May 18, 2015

Extreme Adaptive Reuse: 5 Conversion Projects

When it comes to a building’s use and structure, nothing is set in stone. The conversion of disused factories and warehouses in urban centers into light-filled luxury lofts, for instance, is nothing new. And many adaptive reuse projects make perfect sense. Take the Water Cube. Resembling a giant box of bubbles, it was built as the swimming venue for the 2008 Beijing Summer Olympics. After a nearly year-long renovation, the project was reimagined, appropriately enough, as the largest water park in Asia. Some transformations, on the other hand, will surprise you—a church building as a taco restaurant? A jailhouse as an organic mill? Or a silo as high-end apartments? Interior Design takes a look at these and others.

1. Firm: RSP Architects

Project: The Taco Guild

Location: Phoenix, Arizona

At The Taco Guild in Phoenix, the lofty vaulted ceilings of the deconsecrated Bethel Methodist Church provide a spectacular setting for what would otherwise be a run-of-the-mill eatery. RSP Architects was in charge of adapting this house of worship into a temple of tequila.

2. Firm: OMA

Project: West Louisville Food Port

Location: West Louisville, Kentucky

Foodies know where to flock. Brooklyn and Portland are a gourmet’s paradise, but so too is Louisville. Soon it will be the location for one of the largest food hubs in the U.S. The New York office of OMA is transforming a 24-acre site in West Louisville—once the thriving home of a National Tobacco Works warehouse—into a series of facilities for food aggregation and processing, shops, an indoor urban farm, a kitchen incubator, classrooms, and a recycling facility.

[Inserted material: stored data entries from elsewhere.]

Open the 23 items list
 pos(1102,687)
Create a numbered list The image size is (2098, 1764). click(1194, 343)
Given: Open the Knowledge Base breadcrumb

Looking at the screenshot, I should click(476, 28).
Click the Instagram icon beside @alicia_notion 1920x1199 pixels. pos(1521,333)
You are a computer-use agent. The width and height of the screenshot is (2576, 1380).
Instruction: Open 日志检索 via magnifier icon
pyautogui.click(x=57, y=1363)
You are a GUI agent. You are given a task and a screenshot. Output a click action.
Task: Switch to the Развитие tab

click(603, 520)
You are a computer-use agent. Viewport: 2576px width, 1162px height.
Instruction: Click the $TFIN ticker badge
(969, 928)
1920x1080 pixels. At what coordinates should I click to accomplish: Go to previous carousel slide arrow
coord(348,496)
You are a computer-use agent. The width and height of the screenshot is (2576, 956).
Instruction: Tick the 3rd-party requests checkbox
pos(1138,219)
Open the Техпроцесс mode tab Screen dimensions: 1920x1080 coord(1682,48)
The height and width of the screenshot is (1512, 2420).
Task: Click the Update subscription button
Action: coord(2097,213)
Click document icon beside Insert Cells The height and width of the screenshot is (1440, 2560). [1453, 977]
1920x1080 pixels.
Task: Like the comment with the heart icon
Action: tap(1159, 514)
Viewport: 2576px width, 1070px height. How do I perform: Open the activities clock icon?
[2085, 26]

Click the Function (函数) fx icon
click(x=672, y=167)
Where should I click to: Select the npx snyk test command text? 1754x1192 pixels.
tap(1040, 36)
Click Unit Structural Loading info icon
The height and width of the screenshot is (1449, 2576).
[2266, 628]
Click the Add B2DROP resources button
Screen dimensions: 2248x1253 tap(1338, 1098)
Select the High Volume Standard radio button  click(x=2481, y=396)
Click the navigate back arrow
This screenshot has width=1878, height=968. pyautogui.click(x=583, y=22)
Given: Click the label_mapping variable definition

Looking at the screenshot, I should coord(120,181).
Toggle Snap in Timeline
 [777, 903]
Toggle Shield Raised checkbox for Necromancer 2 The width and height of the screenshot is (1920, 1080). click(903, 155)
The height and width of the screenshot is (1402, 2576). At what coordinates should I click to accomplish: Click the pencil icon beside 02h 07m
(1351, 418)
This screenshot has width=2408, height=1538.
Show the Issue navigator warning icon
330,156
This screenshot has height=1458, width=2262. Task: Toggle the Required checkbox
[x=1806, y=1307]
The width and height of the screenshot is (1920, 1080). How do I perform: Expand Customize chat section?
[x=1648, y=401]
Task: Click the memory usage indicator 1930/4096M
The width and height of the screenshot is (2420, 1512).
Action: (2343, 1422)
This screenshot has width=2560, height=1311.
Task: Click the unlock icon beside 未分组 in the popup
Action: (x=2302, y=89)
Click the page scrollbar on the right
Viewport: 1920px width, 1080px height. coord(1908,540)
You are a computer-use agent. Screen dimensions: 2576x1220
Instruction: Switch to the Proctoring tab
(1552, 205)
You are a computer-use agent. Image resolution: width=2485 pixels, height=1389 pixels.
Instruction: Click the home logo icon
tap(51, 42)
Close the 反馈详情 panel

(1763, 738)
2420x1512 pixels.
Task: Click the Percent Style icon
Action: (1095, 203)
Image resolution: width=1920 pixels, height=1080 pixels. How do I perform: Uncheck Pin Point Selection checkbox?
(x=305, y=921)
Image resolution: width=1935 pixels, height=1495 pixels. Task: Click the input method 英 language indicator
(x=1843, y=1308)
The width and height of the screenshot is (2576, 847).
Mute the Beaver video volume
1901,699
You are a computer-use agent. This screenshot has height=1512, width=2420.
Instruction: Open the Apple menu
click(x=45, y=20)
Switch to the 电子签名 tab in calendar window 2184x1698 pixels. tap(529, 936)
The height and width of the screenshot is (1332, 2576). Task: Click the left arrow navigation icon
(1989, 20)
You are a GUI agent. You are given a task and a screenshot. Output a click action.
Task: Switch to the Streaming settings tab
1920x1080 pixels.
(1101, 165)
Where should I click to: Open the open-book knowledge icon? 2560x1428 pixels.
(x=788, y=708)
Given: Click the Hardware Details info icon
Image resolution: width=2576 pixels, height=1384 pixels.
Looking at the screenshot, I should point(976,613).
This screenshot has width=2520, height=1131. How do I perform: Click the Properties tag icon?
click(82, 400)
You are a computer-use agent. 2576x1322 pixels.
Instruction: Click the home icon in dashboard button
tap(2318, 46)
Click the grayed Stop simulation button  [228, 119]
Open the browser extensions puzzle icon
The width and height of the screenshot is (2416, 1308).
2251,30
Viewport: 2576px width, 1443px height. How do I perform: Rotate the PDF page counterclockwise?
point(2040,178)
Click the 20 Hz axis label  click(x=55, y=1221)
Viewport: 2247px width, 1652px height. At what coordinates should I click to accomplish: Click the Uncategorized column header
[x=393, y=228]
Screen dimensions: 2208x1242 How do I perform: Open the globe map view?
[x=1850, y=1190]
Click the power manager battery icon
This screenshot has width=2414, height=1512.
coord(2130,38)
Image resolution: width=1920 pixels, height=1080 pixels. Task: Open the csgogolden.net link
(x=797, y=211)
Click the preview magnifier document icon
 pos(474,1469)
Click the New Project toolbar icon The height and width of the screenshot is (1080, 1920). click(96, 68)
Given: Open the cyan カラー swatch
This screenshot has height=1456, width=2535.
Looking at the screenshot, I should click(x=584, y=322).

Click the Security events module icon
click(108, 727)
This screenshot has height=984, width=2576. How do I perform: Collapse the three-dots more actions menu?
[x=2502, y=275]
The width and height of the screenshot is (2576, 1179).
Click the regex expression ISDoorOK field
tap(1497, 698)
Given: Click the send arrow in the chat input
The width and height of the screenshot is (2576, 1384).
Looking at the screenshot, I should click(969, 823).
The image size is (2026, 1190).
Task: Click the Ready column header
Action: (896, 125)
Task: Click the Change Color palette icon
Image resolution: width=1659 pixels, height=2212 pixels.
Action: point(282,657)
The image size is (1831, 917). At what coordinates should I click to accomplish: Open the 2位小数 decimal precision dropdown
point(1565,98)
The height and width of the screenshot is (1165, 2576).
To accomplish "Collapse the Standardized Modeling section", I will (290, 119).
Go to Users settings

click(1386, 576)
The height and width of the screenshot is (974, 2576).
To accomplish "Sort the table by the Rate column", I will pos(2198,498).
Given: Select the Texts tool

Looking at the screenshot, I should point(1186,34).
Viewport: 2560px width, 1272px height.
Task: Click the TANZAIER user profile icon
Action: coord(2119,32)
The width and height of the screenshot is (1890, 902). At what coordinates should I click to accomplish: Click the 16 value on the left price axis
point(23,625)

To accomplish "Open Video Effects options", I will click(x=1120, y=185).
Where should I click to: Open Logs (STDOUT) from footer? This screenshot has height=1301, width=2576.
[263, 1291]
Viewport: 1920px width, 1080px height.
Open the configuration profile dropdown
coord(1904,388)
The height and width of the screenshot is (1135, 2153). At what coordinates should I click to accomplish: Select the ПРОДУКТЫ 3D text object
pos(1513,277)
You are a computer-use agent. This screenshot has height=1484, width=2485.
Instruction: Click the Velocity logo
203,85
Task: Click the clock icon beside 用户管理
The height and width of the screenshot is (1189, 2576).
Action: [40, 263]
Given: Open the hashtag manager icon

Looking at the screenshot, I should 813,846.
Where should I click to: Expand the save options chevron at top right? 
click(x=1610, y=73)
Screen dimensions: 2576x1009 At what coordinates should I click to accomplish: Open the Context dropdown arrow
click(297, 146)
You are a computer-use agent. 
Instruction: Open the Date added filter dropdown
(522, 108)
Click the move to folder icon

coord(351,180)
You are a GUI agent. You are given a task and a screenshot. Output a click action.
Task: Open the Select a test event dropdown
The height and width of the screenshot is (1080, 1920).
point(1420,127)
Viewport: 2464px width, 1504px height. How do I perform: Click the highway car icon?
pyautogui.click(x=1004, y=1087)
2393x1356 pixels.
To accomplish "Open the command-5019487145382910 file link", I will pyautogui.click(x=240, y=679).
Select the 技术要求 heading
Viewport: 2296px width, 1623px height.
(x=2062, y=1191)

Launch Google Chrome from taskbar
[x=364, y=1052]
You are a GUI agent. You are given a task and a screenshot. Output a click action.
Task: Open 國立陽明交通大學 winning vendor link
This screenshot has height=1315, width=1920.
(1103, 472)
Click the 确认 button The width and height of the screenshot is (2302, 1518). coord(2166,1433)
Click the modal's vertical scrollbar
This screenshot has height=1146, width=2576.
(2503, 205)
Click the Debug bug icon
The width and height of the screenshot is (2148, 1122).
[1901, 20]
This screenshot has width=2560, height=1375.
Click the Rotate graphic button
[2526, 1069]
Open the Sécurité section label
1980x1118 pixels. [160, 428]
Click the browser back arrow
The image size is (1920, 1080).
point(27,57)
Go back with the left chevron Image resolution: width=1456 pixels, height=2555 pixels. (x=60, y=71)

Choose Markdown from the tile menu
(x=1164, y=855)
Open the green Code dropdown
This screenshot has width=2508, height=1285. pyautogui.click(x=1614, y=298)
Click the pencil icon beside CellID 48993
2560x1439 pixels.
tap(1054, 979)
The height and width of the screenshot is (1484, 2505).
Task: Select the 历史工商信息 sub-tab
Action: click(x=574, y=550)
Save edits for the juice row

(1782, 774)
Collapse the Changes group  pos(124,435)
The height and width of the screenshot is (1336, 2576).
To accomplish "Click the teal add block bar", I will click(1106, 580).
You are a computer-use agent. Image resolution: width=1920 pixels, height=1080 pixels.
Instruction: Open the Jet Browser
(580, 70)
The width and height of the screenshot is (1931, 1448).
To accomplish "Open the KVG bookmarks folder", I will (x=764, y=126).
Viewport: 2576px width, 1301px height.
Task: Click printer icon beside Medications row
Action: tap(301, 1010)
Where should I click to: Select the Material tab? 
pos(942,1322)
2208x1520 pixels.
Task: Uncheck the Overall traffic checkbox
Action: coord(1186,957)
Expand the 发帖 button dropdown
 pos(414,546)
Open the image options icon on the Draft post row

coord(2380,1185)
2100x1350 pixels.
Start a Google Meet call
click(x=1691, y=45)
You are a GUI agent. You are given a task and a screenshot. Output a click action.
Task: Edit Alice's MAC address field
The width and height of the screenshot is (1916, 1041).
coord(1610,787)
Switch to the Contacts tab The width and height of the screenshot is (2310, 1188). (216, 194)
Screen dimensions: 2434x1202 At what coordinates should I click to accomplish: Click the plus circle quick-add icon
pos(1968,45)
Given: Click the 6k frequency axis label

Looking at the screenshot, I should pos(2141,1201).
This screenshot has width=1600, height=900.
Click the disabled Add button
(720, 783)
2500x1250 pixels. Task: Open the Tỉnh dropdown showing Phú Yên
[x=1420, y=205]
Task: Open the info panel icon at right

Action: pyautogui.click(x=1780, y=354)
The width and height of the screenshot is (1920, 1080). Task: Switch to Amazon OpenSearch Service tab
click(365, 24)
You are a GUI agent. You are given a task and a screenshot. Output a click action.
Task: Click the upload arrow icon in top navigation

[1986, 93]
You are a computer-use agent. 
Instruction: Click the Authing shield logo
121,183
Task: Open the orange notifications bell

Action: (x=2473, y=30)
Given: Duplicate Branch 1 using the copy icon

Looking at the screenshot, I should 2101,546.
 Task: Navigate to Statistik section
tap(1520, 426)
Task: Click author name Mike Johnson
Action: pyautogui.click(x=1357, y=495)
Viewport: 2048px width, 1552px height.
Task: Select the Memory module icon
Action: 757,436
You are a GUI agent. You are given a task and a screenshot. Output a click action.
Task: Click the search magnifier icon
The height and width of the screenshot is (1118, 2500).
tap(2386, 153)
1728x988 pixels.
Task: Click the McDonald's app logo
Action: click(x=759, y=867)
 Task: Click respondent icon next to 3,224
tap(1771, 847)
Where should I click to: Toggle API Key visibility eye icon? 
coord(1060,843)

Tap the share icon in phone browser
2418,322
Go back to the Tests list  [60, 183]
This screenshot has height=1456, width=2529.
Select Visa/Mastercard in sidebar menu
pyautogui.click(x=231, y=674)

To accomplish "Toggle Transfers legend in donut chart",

3. Firm: Animate Architecture

Project: Maine Grains

Location: Skowhegan, Maine

With the inmates long gone, the Somerset County Jail in Skowhegan, Maine was transformed by Animate Architecture into Maine Grains, a manufacturing facility producing organic stone-milled grains. It also provides space for local farmers, entrepreneurs, and community members to assemble.

4. Firm: Tanagram Design

Project: Silverpeak Apothecary

Location: Aspen, Colorado

In Colorado, legal marijuana is transforming the retail scene with pot shops popping up everywhere. In Aspen, you can expect them to look a little nicer. That’s where Tanagram Design turned Silverpeak Apothecary into a luxe environment for contemplating your cannabis purchase.

5. Firm: COBE

Project: The Silo

Location: Copenhagen, Denmark

In an area of the Copenhagen Harbor littered with industrial silos, architecture firm COBE is turning the tallest of them—an icon in the Danish capital—into housing. At over 200 feet high, The Silo will contain 40 differently configured apartments—from 800 to over 8,000 square feet—stacked on top of each other, with the original structure visible in all of them.